- [What the exercise asks] Copy every record exactly, with nothing left out.

- [Stored data]

= = = = = = =

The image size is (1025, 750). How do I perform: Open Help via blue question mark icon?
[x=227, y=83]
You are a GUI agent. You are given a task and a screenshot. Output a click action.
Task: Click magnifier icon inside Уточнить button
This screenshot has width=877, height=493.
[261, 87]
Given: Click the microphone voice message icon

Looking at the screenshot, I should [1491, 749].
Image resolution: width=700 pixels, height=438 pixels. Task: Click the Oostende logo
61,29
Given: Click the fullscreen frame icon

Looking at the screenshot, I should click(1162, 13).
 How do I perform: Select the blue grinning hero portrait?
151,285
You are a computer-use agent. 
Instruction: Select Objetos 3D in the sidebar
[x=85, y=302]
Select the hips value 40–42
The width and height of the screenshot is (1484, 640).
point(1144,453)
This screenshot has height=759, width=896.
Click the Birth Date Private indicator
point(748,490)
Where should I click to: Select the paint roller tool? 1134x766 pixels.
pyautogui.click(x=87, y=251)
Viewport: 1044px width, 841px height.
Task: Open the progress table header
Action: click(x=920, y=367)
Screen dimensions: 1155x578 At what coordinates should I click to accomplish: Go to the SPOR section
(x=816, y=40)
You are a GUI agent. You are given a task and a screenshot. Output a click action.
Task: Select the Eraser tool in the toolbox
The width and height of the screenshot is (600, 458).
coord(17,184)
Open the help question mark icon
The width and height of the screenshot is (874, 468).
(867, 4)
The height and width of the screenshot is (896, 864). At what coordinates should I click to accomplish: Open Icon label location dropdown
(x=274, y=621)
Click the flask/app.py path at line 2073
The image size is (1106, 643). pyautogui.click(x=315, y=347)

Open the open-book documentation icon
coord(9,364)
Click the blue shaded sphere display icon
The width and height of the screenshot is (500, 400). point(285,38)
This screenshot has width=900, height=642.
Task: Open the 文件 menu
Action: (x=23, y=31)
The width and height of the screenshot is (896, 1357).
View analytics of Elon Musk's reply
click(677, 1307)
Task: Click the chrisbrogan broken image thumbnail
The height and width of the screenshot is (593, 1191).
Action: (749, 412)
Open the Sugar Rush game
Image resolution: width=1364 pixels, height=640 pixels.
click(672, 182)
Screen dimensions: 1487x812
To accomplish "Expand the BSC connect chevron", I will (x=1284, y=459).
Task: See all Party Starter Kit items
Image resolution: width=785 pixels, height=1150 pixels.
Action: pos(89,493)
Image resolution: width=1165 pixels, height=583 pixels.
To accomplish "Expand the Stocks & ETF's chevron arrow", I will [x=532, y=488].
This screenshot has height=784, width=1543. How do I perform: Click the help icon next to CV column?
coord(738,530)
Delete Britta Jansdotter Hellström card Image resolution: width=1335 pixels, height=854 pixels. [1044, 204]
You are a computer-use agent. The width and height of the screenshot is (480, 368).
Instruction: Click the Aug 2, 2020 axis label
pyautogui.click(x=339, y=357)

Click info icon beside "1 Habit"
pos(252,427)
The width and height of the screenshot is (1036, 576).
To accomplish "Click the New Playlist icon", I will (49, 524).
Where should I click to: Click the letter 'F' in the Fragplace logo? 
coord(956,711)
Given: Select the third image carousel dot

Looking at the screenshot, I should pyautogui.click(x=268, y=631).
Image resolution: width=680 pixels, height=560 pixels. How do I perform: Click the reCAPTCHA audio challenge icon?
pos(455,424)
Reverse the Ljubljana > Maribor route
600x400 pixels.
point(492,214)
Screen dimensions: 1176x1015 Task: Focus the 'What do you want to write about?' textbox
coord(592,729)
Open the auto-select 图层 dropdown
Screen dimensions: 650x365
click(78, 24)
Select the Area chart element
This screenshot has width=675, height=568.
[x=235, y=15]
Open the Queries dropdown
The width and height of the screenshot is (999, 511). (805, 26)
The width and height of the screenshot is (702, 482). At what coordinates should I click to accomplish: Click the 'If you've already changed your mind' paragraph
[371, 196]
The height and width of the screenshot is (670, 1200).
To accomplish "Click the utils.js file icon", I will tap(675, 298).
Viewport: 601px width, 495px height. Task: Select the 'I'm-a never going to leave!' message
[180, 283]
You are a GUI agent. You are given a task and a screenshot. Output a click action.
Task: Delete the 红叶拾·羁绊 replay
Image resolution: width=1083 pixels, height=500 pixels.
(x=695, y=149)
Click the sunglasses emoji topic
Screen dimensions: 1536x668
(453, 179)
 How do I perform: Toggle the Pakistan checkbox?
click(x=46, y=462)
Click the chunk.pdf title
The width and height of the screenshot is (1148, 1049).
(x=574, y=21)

= = = = = = =

- [Solved exercise]
The image size is (1025, 750). How do I perform: Open Help via blue question mark icon?
[x=227, y=83]
You are a GUI agent. You are given a task and a screenshot. Output a click action.
Task: Click magnifier icon inside Уточнить button
This screenshot has width=877, height=493.
[261, 87]
Given: Click the microphone voice message icon

Looking at the screenshot, I should [1491, 749].
Image resolution: width=700 pixels, height=438 pixels. Task: Click the Oostende logo
61,29
Given: Click the fullscreen frame icon

Looking at the screenshot, I should click(1162, 13).
 How do I perform: Select the blue grinning hero portrait?
151,285
You are a computer-use agent. 
Instruction: Select Objetos 3D in the sidebar
[x=85, y=302]
Select the hips value 40–42
The width and height of the screenshot is (1484, 640).
point(1144,453)
This screenshot has height=759, width=896.
Click the Birth Date Private indicator
point(748,490)
Where should I click to: Select the paint roller tool? 1134x766 pixels.
pyautogui.click(x=87, y=251)
Viewport: 1044px width, 841px height.
Task: Open the progress table header
Action: click(x=920, y=367)
Screen dimensions: 1155x578 At what coordinates should I click to accomplish: Go to the SPOR section
(x=816, y=40)
You are a GUI agent. You are given a task and a screenshot. Output a click action.
Task: Select the Eraser tool in the toolbox
The width and height of the screenshot is (600, 458).
coord(17,184)
Open the help question mark icon
The width and height of the screenshot is (874, 468).
(867, 4)
The height and width of the screenshot is (896, 864). At what coordinates should I click to accomplish: Open Icon label location dropdown
(x=274, y=621)
Click the flask/app.py path at line 2073
The image size is (1106, 643). pyautogui.click(x=315, y=347)

Open the open-book documentation icon
coord(9,364)
Click the blue shaded sphere display icon
The width and height of the screenshot is (500, 400). point(285,38)
This screenshot has width=900, height=642.
Task: Open the 文件 menu
Action: (x=23, y=31)
The width and height of the screenshot is (896, 1357).
View analytics of Elon Musk's reply
click(677, 1307)
Task: Click the chrisbrogan broken image thumbnail
The height and width of the screenshot is (593, 1191).
Action: (749, 412)
Open the Sugar Rush game
Image resolution: width=1364 pixels, height=640 pixels.
click(672, 182)
Screen dimensions: 1487x812
To accomplish "Expand the BSC connect chevron", I will (x=1284, y=459).
Task: See all Party Starter Kit items
Image resolution: width=785 pixels, height=1150 pixels.
Action: pos(89,493)
Image resolution: width=1165 pixels, height=583 pixels.
To accomplish "Expand the Stocks & ETF's chevron arrow", I will [x=532, y=488].
This screenshot has height=784, width=1543. How do I perform: Click the help icon next to CV column?
coord(738,530)
Delete Britta Jansdotter Hellström card Image resolution: width=1335 pixels, height=854 pixels. [1044, 204]
You are a computer-use agent. The width and height of the screenshot is (480, 368).
Instruction: Click the Aug 2, 2020 axis label
pyautogui.click(x=339, y=357)

Click info icon beside "1 Habit"
pos(252,427)
The width and height of the screenshot is (1036, 576).
To accomplish "Click the New Playlist icon", I will (49, 524).
Where should I click to: Click the letter 'F' in the Fragplace logo? 
coord(956,711)
Given: Select the third image carousel dot

Looking at the screenshot, I should pyautogui.click(x=268, y=631).
Image resolution: width=680 pixels, height=560 pixels. How do I perform: Click the reCAPTCHA audio challenge icon?
pos(455,424)
Reverse the Ljubljana > Maribor route
600x400 pixels.
point(492,214)
Screen dimensions: 1176x1015 Task: Focus the 'What do you want to write about?' textbox
coord(592,729)
Open the auto-select 图层 dropdown
Screen dimensions: 650x365
click(78, 24)
Select the Area chart element
This screenshot has width=675, height=568.
[x=235, y=15]
Open the Queries dropdown
The width and height of the screenshot is (999, 511). (805, 26)
The width and height of the screenshot is (702, 482). At what coordinates should I click to accomplish: Click the 'If you've already changed your mind' paragraph
[371, 196]
The height and width of the screenshot is (670, 1200).
To accomplish "Click the utils.js file icon", I will tap(675, 298).
Viewport: 601px width, 495px height. Task: Select the 'I'm-a never going to leave!' message
[180, 283]
You are a GUI agent. You are given a task and a screenshot. Output a click action.
Task: Delete the 红叶拾·羁绊 replay
Image resolution: width=1083 pixels, height=500 pixels.
(x=695, y=149)
Click the sunglasses emoji topic
Screen dimensions: 1536x668
(453, 179)
 How do I perform: Toggle the Pakistan checkbox?
click(x=46, y=462)
Click the chunk.pdf title
The width and height of the screenshot is (1148, 1049).
(x=574, y=21)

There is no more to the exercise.